GAE is a procedure that targets the genicular arteries, which supply blood to the knee joint. By blocking these arteries, the procedure reduces inflammation and pain caused by osteoarthritis. It is performed by a specialist called an interventional radiologist, using a catheter and small particles to block the blood flow.
How is GAE performed?
This outpatient procedure is performed under local anesthesia and mild sedation. The interventional radiologist inserts a catheter into an artery in your femoral artery or wrist, which is then guided to the genicular arteries in your knee. Tiny particles are then injected to block the blood flow to the inflamed areas, reducing inflammation and pain. The procedure takes about 60 minutes and you can plan to go home the same day.
What are the benefits of GAE?
GAE is a minimally invasive procedure, meaning it requires only a small incision, reducing the risk of infection and promoting quicker recovery. It can significantly reduce or eliminate pain and improve knee function without the need for knee surgery.
Is there harm in shutting off blood flow to the knee?
No, the procedure targets abnormal blood vessels that cause increased inflammation and pain. Shutting these abnormal blood vessels results in decreased inflammation and pain while preserving blood flow to the rest of the knee.

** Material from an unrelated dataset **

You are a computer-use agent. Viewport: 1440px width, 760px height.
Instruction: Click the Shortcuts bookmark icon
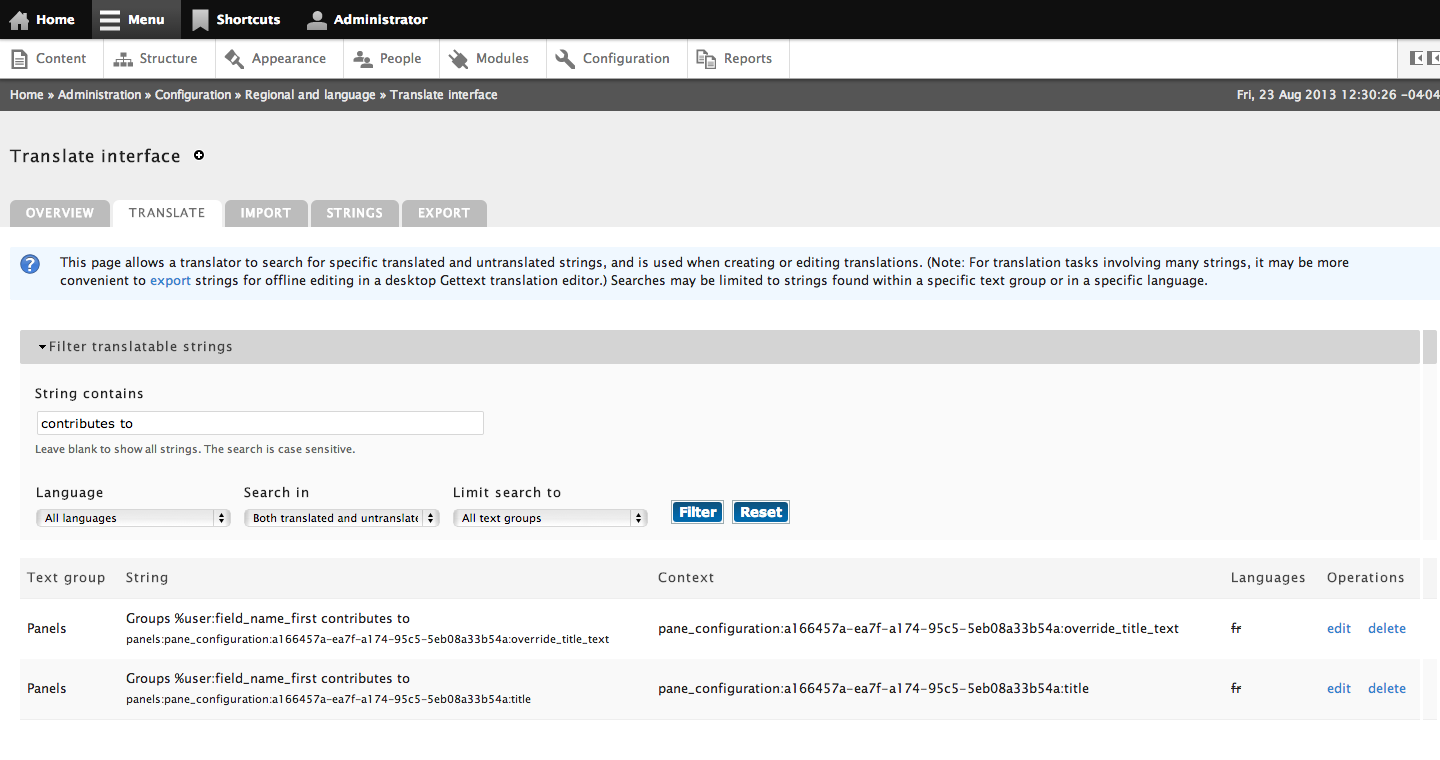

What are the risks of GAE?
As with any medical procedure, GAE has minor risks. These may include bleeding or infection at the catheter insertion site, temporary skin changes, and non-target embolization. However, these risks are relatively low, and your provider will discuss them with you in detail prior to the procedure.
What is the recovery process? Are there activity restrictions?
You may experience some knee discomfort or swelling for a few days after the procedure, which can be managed with over-the-counter pain medication. You should be able to return to normal activities within a week, although you should avoid strenuous exercise for a few weeks.
How effective is GAE?
Studies have shown that GAE can significantly reduce knee pain caused by osteoarthritis for more than 2 years. However, as with any medical procedure, individual results may vary. Your doctor will discuss with you whether GAE is the best treatment option for your specific condition.
Can I get a knee replacement after GAE?
Yes, studies have demonstrated no complications with receiving a knee replacement after GAE.